### Goal of the exercise
All that is asked is a faithful reproduction of the entries.

### Data for the task
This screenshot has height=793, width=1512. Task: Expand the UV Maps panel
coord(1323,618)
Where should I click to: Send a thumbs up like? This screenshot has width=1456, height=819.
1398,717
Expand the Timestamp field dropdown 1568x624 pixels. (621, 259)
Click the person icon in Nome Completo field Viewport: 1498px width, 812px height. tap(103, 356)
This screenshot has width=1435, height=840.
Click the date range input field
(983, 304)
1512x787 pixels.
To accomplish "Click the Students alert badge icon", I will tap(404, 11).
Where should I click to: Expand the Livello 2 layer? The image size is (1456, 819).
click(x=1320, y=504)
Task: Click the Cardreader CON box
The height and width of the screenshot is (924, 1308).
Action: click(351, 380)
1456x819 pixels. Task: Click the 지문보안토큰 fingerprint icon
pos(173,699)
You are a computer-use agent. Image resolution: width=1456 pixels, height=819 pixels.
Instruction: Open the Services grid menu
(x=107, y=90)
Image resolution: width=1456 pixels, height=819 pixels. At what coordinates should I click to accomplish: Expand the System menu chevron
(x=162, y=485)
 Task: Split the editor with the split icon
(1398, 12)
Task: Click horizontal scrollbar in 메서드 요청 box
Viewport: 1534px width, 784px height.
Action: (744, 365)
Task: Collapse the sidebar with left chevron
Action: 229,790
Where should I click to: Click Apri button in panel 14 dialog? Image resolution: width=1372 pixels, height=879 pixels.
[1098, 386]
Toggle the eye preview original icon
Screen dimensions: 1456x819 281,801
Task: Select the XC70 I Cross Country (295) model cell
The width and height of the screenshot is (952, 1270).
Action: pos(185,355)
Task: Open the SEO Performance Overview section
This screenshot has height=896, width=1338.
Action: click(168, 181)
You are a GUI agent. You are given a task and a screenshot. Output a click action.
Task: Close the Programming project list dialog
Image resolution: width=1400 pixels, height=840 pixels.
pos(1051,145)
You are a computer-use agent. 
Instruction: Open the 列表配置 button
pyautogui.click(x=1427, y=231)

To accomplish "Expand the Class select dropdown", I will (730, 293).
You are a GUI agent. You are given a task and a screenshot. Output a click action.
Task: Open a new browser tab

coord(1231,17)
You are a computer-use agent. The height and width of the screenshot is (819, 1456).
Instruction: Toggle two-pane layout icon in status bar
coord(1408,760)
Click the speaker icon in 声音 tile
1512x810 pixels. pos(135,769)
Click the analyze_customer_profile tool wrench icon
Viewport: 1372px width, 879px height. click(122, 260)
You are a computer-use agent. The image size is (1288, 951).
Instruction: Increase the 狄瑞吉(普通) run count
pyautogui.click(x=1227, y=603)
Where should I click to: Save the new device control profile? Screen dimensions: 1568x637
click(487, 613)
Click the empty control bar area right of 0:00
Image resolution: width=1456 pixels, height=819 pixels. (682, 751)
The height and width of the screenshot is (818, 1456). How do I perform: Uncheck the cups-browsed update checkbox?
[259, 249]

### Expected answer
This screenshot has height=793, width=1512. Task: Expand the UV Maps panel
coord(1323,618)
Where should I click to: Send a thumbs up like? This screenshot has width=1456, height=819.
1398,717
Expand the Timestamp field dropdown 1568x624 pixels. (621, 259)
Click the person icon in Nome Completo field Viewport: 1498px width, 812px height. tap(103, 356)
This screenshot has width=1435, height=840.
Click the date range input field
(983, 304)
1512x787 pixels.
To accomplish "Click the Students alert badge icon", I will tap(404, 11).
Where should I click to: Expand the Livello 2 layer? The image size is (1456, 819).
click(x=1320, y=504)
Task: Click the Cardreader CON box
The height and width of the screenshot is (924, 1308).
Action: click(351, 380)
1456x819 pixels. Task: Click the 지문보안토큰 fingerprint icon
pos(173,699)
You are a computer-use agent. Image resolution: width=1456 pixels, height=819 pixels.
Instruction: Open the Services grid menu
(x=107, y=90)
Image resolution: width=1456 pixels, height=819 pixels. At what coordinates should I click to accomplish: Expand the System menu chevron
(x=162, y=485)
 Task: Split the editor with the split icon
(1398, 12)
Task: Click horizontal scrollbar in 메서드 요청 box
Viewport: 1534px width, 784px height.
Action: (744, 365)
Task: Collapse the sidebar with left chevron
Action: 229,790
Where should I click to: Click Apri button in panel 14 dialog? Image resolution: width=1372 pixels, height=879 pixels.
[1098, 386]
Toggle the eye preview original icon
Screen dimensions: 1456x819 281,801
Task: Select the XC70 I Cross Country (295) model cell
The width and height of the screenshot is (952, 1270).
Action: pos(185,355)
Task: Open the SEO Performance Overview section
This screenshot has height=896, width=1338.
Action: click(168, 181)
You are a GUI agent. You are given a task and a screenshot. Output a click action.
Task: Close the Programming project list dialog
Image resolution: width=1400 pixels, height=840 pixels.
pos(1051,145)
You are a computer-use agent. 
Instruction: Open the 列表配置 button
pyautogui.click(x=1427, y=231)

To accomplish "Expand the Class select dropdown", I will (730, 293).
You are a GUI agent. You are given a task and a screenshot. Output a click action.
Task: Open a new browser tab

coord(1231,17)
You are a computer-use agent. The height and width of the screenshot is (819, 1456).
Instruction: Toggle two-pane layout icon in status bar
coord(1408,760)
Click the speaker icon in 声音 tile
1512x810 pixels. pos(135,769)
Click the analyze_customer_profile tool wrench icon
Viewport: 1372px width, 879px height. click(122, 260)
You are a computer-use agent. The image size is (1288, 951).
Instruction: Increase the 狄瑞吉(普通) run count
pyautogui.click(x=1227, y=603)
Where should I click to: Save the new device control profile? Screen dimensions: 1568x637
click(487, 613)
Click the empty control bar area right of 0:00
Image resolution: width=1456 pixels, height=819 pixels. (682, 751)
The height and width of the screenshot is (818, 1456). How do I perform: Uncheck the cups-browsed update checkbox?
[259, 249]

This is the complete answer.